Massage au glaçon-bâtonnet :

  • Il est très utile pour de petites surfaces (10 à 15 cm2).
  • Pour fabriquer un bâtonnet : Remplir un verre en styromousse d’eau et le mettre au congélateur, ensuite tailler le rebord du verre afin de dégager environ 1 cm de glace.
  • Appliquer en faisant des cercles pendant environ 10 minutes ou jusqu’ à ce que vous sentiez que la région douloureuse refroidie.

Bains contrastes

Ils consistent à faire tremper la région du corps atteinte dans de l’eau chaude et de l’eau froide en alternance. On utilise davantage cette méthode pour les extrémités ( ex : pied, main, cheville) et on la recommande dans les cas d’enflure persistante.

L’effet des bains contrastes a pour but d’augmenter la circulation sanguine et tenter de diminuer le durcissement des tissus.

Le procédé consiste à immerger l’extrémité atteinte en alternance dans des bacs (seaux) d’eau. L’un d’eux contient de l’eau chaude (température de 38 à 43°c) et l’autre de l’eau froide. On répète 4 à 5 fois.

Le traitement s’échelonne sur 15 à 20 minutes au cours desquelles on immerge la région pendant 2 minutes dans l’eau chaude et 1 minute dans l’eau froide. On répète de 4 à 5 fois.

L’application de chaleur et de glace demeure en quelque sorte une question de préférence dans la phase chronique.

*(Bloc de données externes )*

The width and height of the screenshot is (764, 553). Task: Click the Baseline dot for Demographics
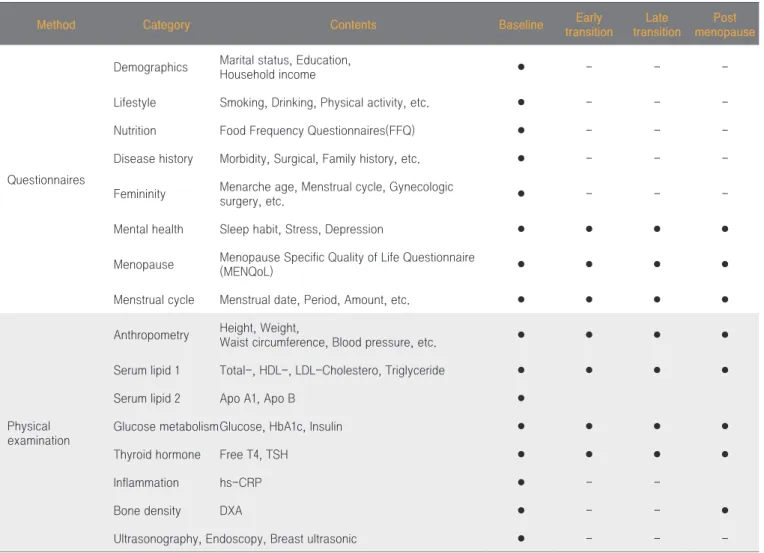[521, 67]
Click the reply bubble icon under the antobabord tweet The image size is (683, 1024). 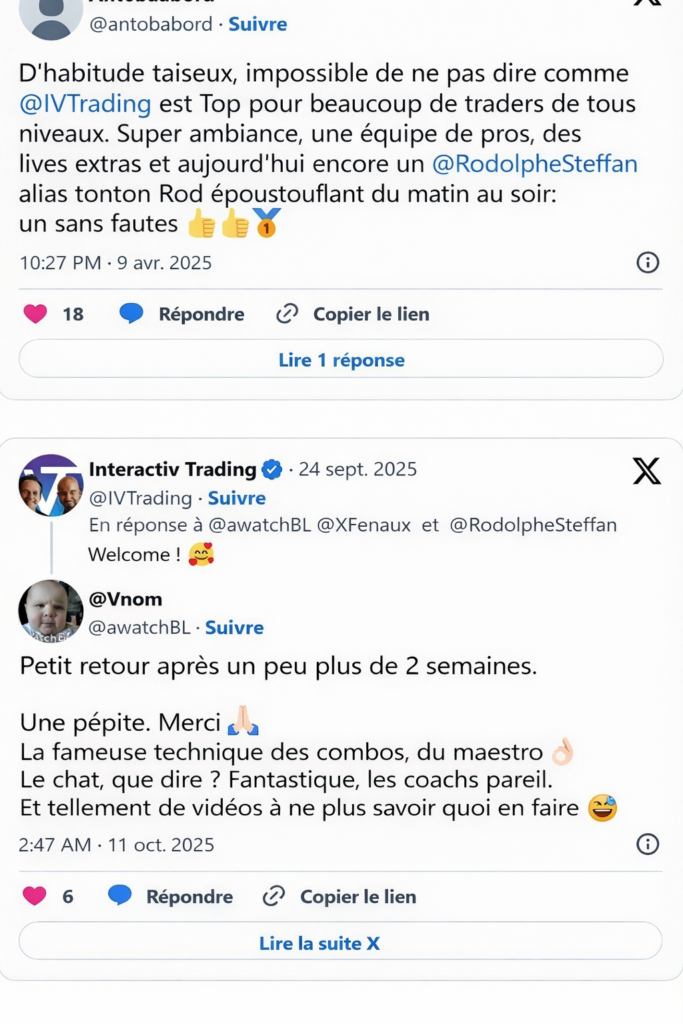coord(131,314)
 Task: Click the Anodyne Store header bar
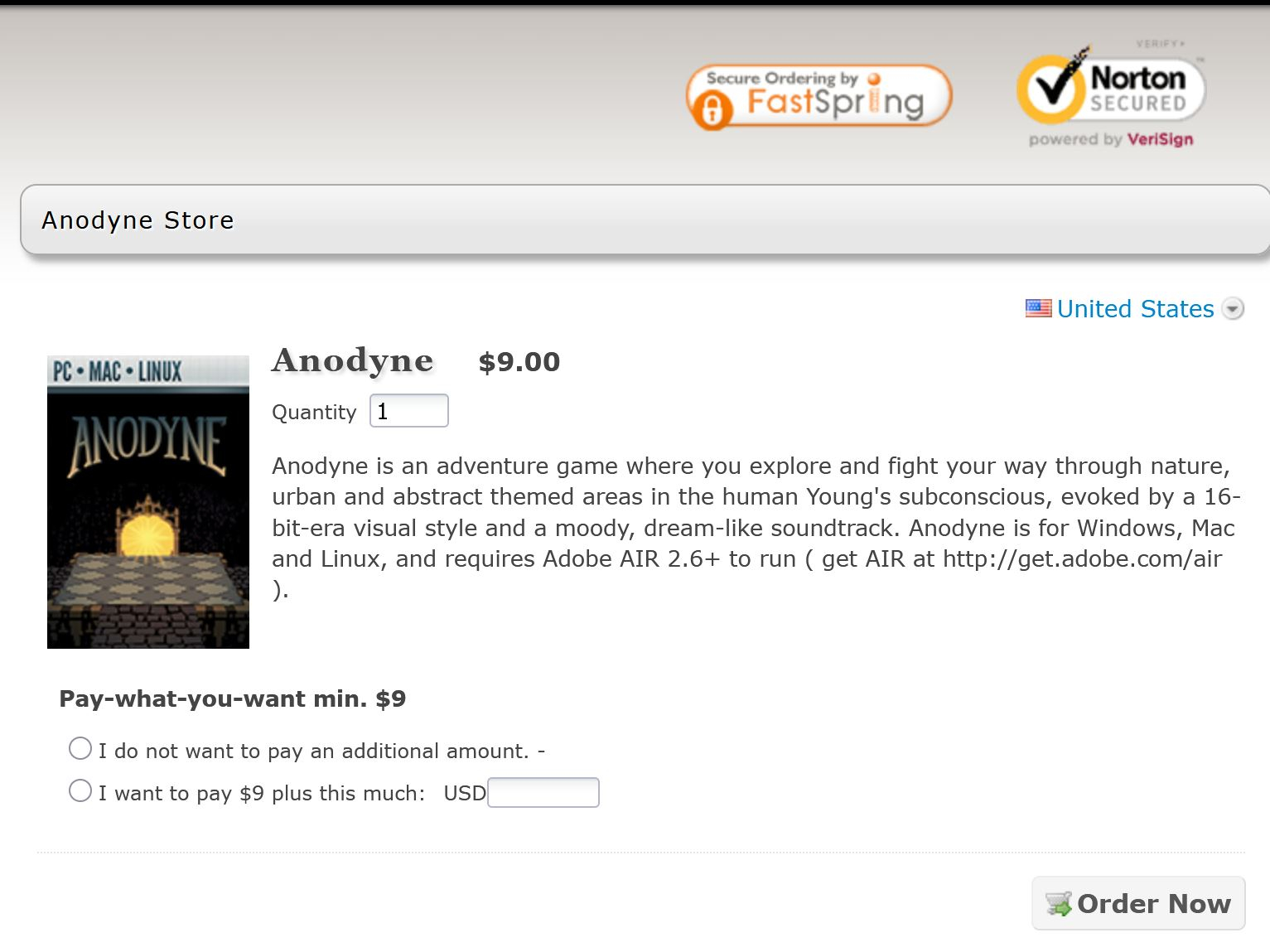tap(645, 220)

Par contre, en phase aiguë, l’utilisation de glace est davantage recommandée afin d’aider au contrôle des symptômes inflammatoires.

Il est d’ailleurs recommandé de consulter un professionnel de la santé si les symptômes persistent au-delà d’une semaine ou s’il n’y a aucune amélioration après quelques jours.

Mise en garde

Il est fortement recommandé de ne jamais appliquer de la glace ou de la chaleur dans les cas suivants :

  • Problème circulatoire sévère
  • Diminution importante de la sensibilité
  • Prise de médicaments affectant l’état de conscience (danger de brûlure)
  • Tumeur maligne (cancer)

NE JAMAIS APPLIQUER DE LA GLACE :

  • Anémie
  • Maladie ou syndrome de raynaud.
  • Blessure ouverte importante
  • Inconfort marqué au froid.
  • Urticaire au froid
  • Hypertension sévère
  • Diabète avec complications circulatoires.

NE JAMAIS APPLIQUER DE LA CHALEUR :

  • Hémorragie
  • Stade aiguë d’inflammation
  • Infection, plaie ouverte, abcès
  • Maladie de peau (ex : eczéma)
  • Allergie à la chaleur
  • Sur la paroi abdominale, le bassin et la région lombaire basse chez les femmes enceintes de 0 à 3 mois.